A sensible precaution in the use of peptide mapping columns is to select alternative columns in case the original columns become unavailable or are discontinued. Perform a peptide mapping test using equivalent columns from different manufacturers, and examine the maps. Differences in particle shape and size, pore size and volume, carbon load, and end-capping can lead to significant differences in retention times, elution profile selectivity, resolution, and recovery. Slight modifications in the gradient profile may be required to achieve equivalency of mapping when using columns from different manufacturers. [NOTE—The equivalency between instrumentation used for the validation of the test and for routine quality control testing should be considered. It might be preferable to use the same HPLC system for all applications. Otherwise, equivalency of the systems is determined, which may require some changes in the chromatographic test conditions.]

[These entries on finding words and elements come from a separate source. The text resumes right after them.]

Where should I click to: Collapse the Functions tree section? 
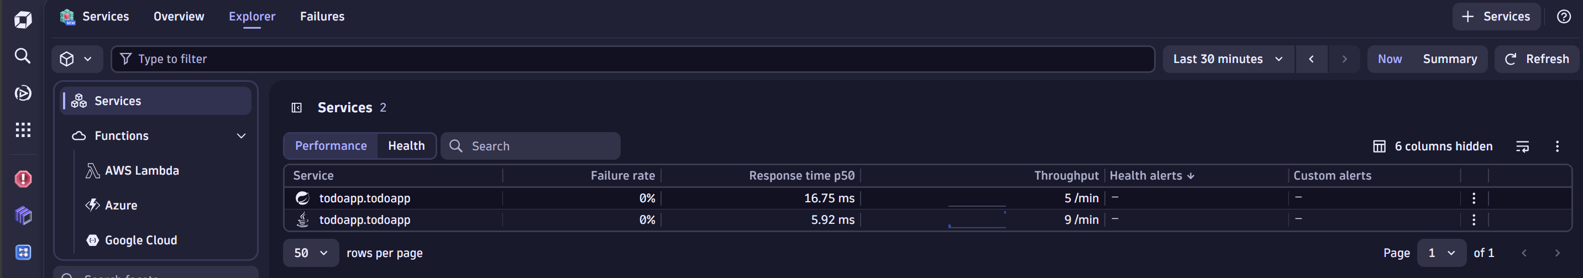pos(241,136)
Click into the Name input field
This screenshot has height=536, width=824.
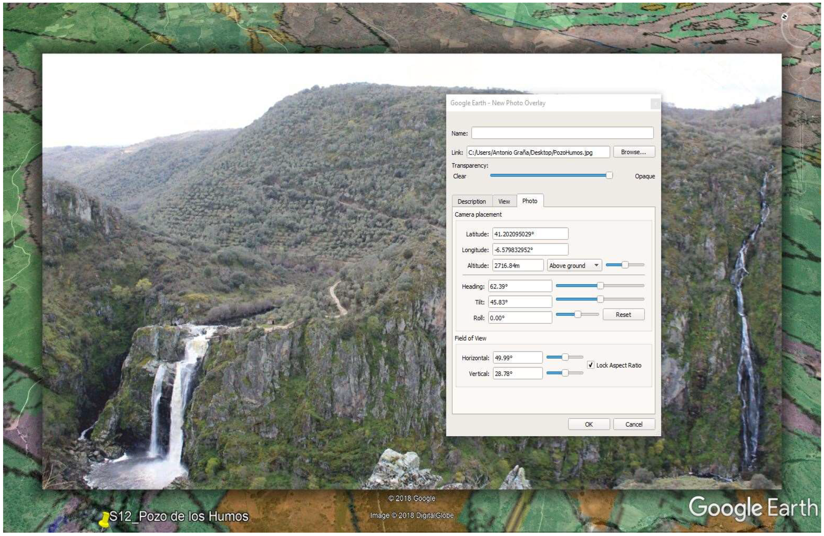(x=562, y=133)
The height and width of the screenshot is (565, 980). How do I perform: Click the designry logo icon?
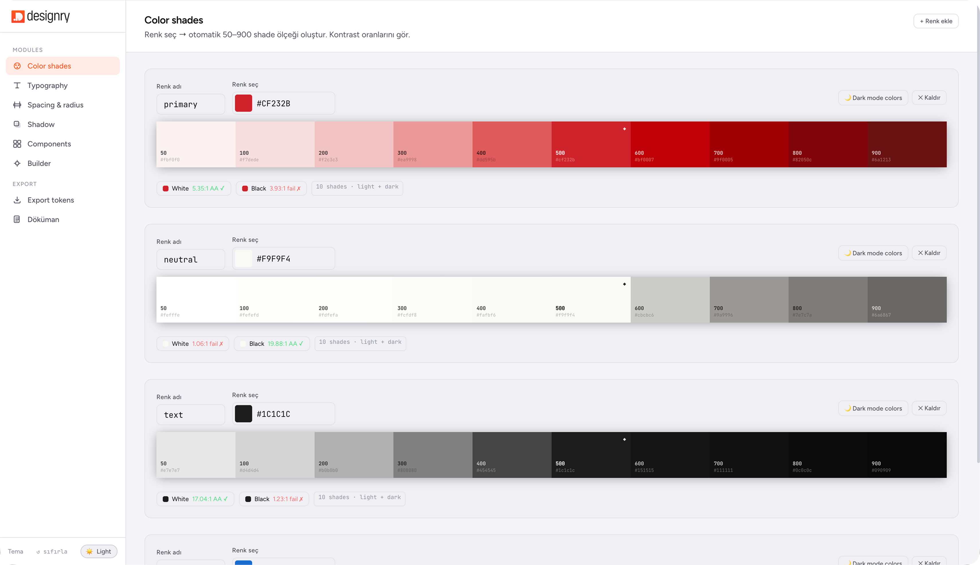click(x=18, y=16)
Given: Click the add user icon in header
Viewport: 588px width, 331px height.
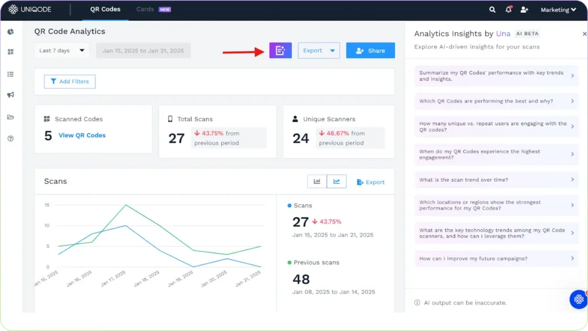Looking at the screenshot, I should coord(524,10).
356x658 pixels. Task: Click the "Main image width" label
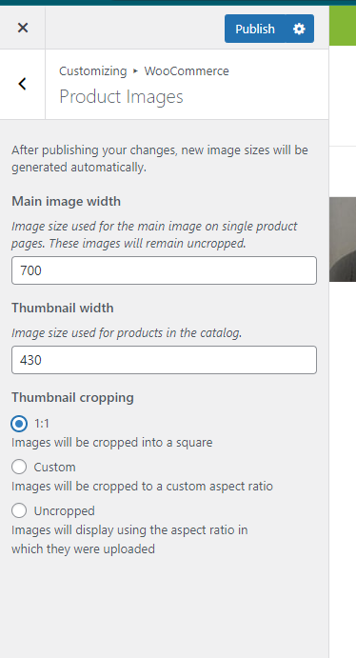(67, 202)
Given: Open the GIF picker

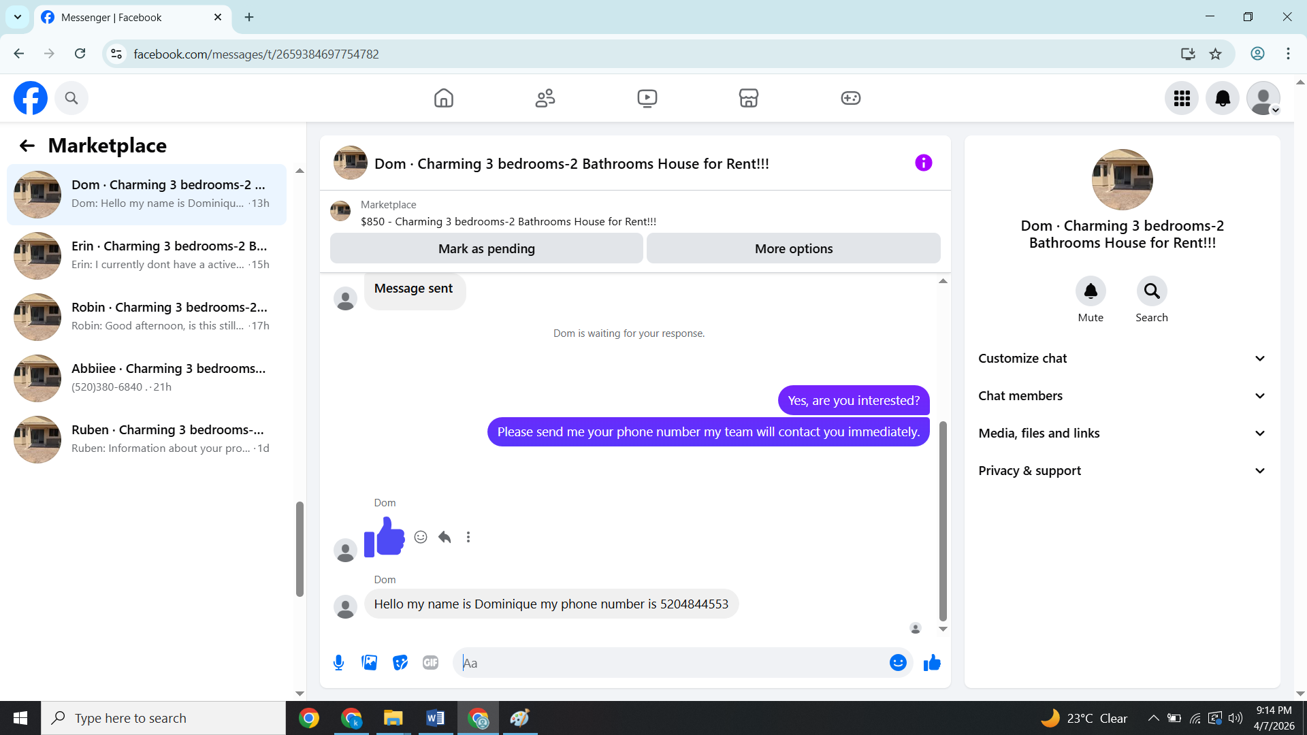Looking at the screenshot, I should tap(430, 662).
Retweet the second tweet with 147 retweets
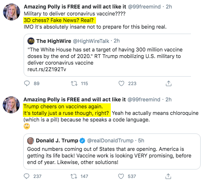The width and height of the screenshot is (201, 183). 74,176
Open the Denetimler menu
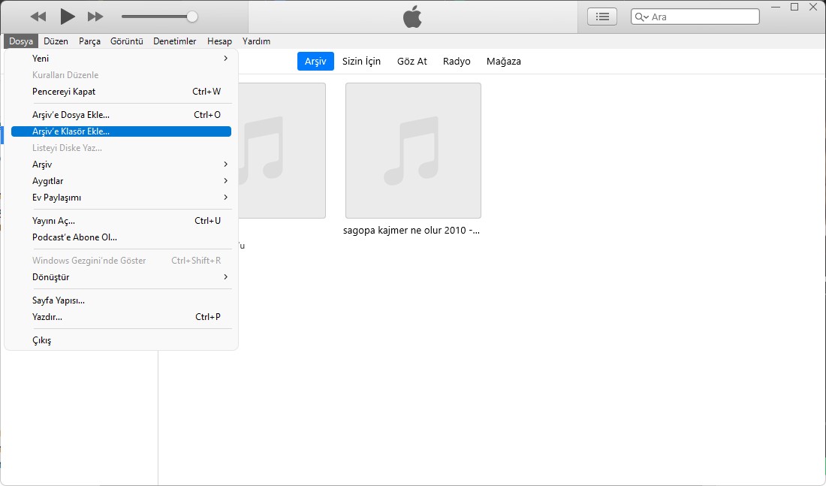Screen dimensions: 826x486 174,41
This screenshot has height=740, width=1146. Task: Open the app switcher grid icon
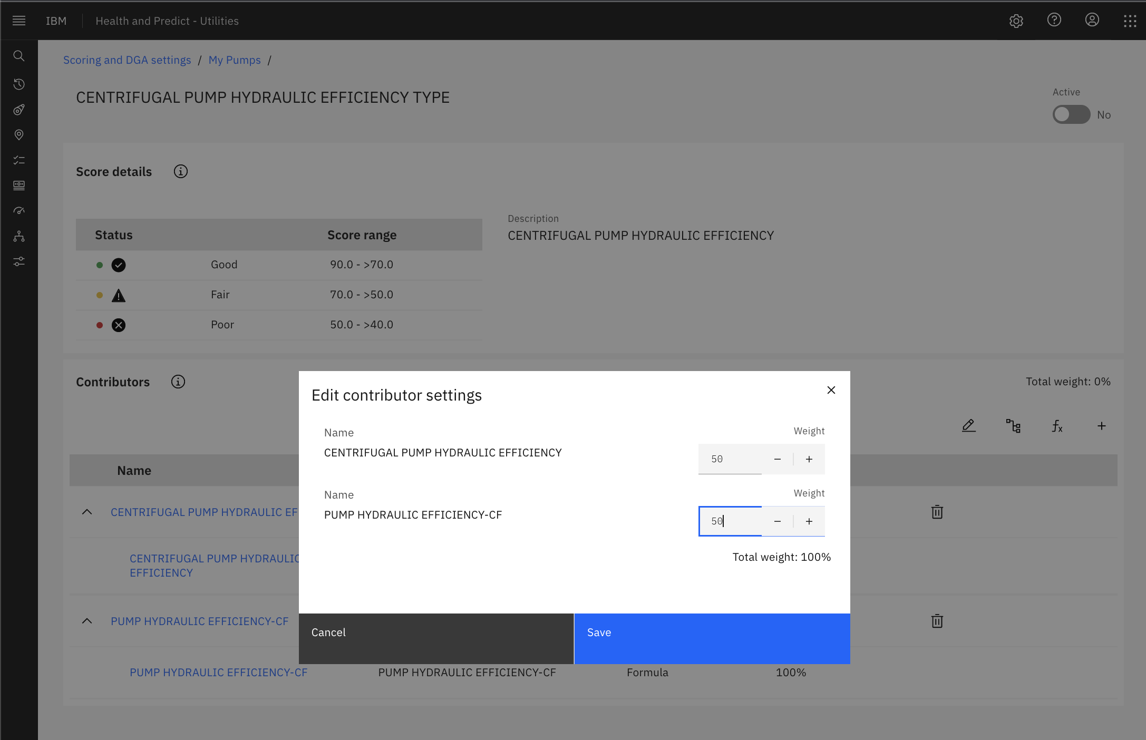click(x=1130, y=21)
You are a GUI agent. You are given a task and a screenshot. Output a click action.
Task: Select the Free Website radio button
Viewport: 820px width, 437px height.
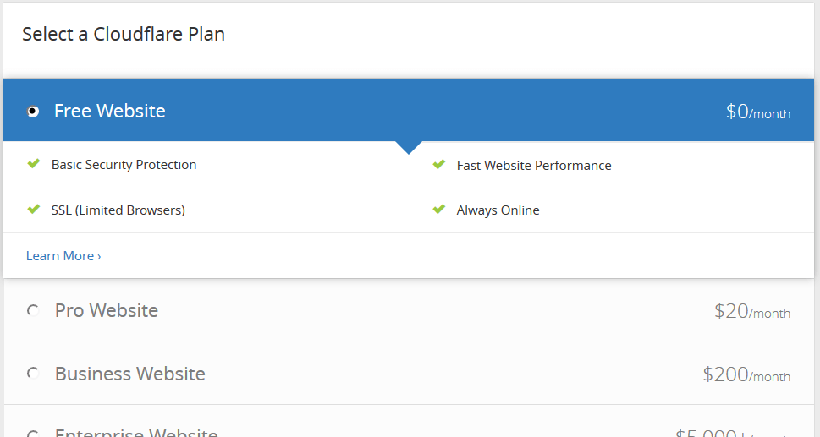pos(33,112)
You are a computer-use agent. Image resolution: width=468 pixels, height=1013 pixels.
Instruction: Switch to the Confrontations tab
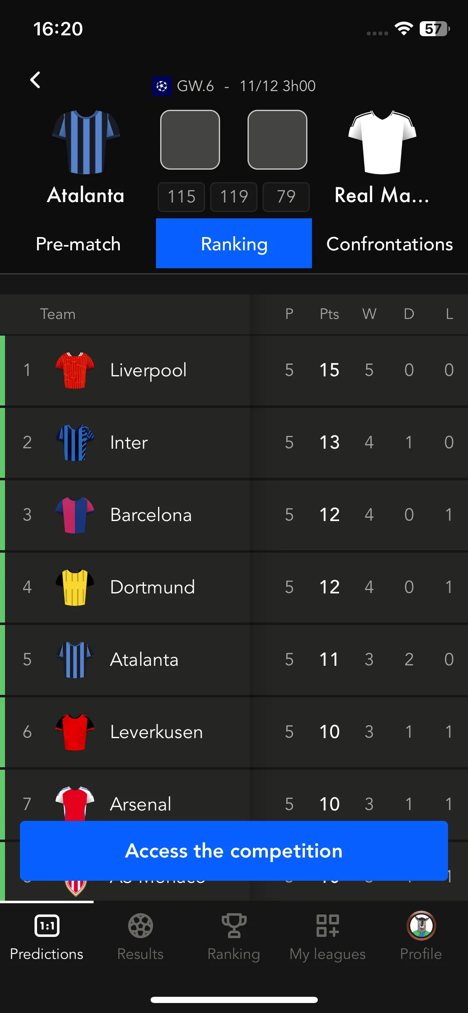click(x=390, y=244)
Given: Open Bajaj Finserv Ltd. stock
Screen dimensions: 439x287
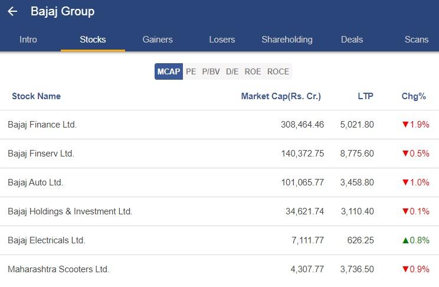Looking at the screenshot, I should [220, 154].
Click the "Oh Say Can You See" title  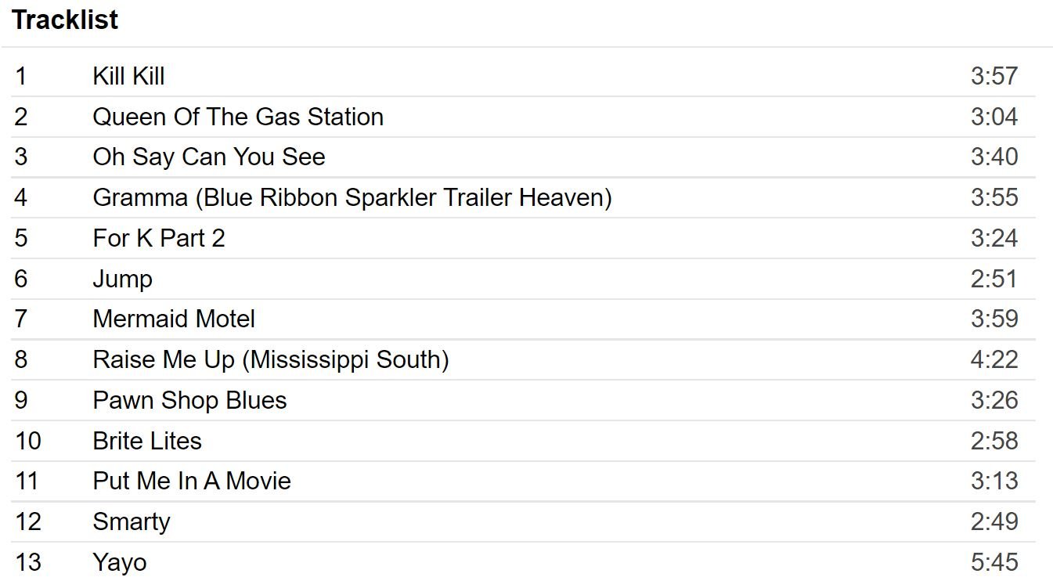[x=208, y=157]
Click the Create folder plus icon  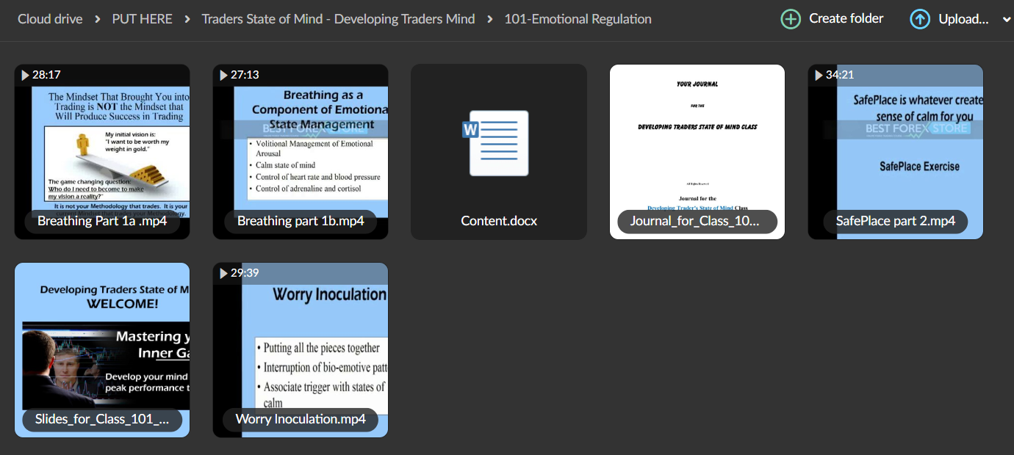click(791, 19)
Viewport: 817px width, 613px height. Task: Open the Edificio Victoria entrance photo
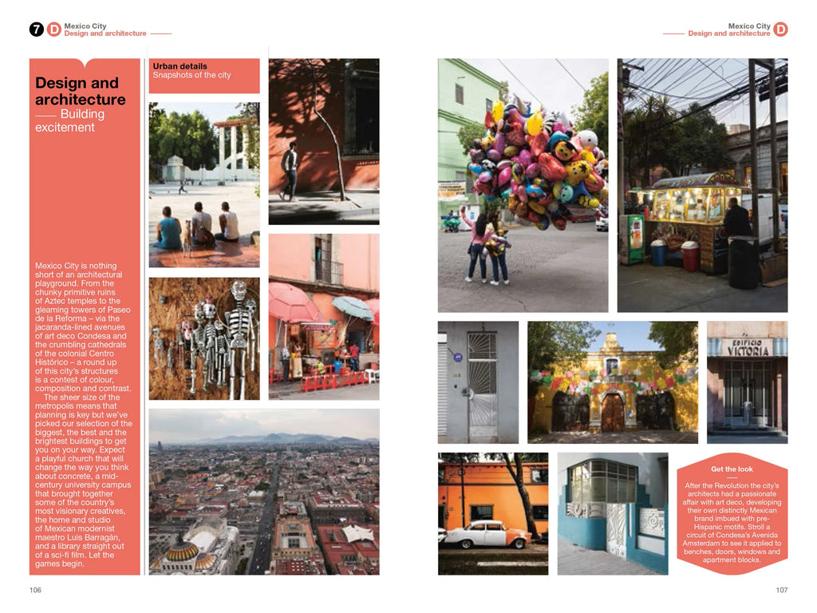tap(747, 382)
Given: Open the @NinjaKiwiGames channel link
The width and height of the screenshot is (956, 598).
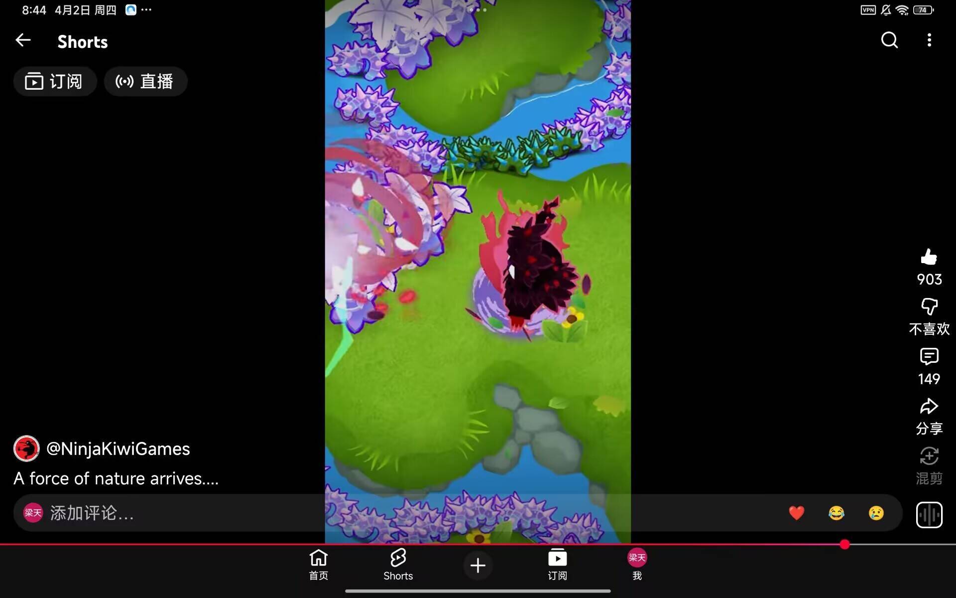Looking at the screenshot, I should 118,449.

Digest Stability— The length of time a digest can be kept before it is chromatographed, as well as the conditions under which the digest is stored before chromatography, is assessed. Several aliquots from a single digest are stored at different storage conditions and chromatographed. These maps are then evaluated for significant differences.
Reproducibility— Determination of various parameters indicated above is repeated using the same USP Reference Standard or reference material and test sample in at least two different laboratories by two analysts equipped with similar HPLC systems. The generated peptide maps are evaluated for significant differences.